#### Provided records
++++++++
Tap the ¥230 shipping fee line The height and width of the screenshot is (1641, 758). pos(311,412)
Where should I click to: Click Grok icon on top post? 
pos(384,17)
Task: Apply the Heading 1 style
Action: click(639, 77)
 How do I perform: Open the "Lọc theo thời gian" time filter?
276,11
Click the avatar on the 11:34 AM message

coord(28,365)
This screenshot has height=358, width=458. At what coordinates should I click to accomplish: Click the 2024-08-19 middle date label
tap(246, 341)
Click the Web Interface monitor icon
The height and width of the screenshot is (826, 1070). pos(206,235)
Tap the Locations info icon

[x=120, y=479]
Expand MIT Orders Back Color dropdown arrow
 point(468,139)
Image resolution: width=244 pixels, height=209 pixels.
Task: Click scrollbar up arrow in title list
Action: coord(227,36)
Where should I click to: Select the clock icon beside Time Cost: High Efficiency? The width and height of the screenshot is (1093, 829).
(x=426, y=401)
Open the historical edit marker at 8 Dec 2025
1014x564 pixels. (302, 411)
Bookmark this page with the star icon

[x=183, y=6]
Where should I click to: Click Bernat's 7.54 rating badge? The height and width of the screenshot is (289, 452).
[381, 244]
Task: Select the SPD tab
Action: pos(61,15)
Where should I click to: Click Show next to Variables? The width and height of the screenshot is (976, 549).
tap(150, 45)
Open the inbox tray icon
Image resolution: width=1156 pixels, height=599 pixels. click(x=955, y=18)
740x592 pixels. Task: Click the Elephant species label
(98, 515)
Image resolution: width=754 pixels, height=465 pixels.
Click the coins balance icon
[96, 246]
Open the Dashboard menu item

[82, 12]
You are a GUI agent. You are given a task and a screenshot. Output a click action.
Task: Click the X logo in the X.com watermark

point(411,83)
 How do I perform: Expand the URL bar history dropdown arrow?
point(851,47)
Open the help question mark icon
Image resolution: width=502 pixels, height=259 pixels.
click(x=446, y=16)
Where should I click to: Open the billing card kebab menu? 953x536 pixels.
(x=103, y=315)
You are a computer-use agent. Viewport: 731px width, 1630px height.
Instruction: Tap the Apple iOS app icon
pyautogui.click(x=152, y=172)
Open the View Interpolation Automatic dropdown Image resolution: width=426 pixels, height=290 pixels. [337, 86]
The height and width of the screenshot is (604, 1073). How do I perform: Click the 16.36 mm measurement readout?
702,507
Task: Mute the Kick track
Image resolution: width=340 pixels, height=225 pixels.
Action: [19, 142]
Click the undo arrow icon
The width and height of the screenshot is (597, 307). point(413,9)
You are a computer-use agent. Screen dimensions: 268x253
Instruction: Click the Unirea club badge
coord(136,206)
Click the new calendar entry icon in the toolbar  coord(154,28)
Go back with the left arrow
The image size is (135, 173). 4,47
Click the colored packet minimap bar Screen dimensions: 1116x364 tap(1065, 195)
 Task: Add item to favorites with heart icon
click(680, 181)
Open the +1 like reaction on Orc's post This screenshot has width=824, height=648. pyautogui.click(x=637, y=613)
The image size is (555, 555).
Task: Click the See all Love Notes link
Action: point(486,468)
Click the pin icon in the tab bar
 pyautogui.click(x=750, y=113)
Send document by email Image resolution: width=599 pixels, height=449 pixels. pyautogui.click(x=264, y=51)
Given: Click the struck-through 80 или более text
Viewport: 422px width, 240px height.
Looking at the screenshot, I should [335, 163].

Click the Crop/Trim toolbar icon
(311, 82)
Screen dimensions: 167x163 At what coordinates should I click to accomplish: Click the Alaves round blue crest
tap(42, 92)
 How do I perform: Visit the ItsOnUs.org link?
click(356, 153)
++++++++
#### Work to be completed
Show every line of the listing containing the string "agent" by copying it.

#### Response box
You are a GUI agent. You are given a task and a screenshot. Output a click action.
You are a computer-use agent. Viewport: 731px width, 1630px height.
You are a computer-use agent. Screen dimensions: 268x253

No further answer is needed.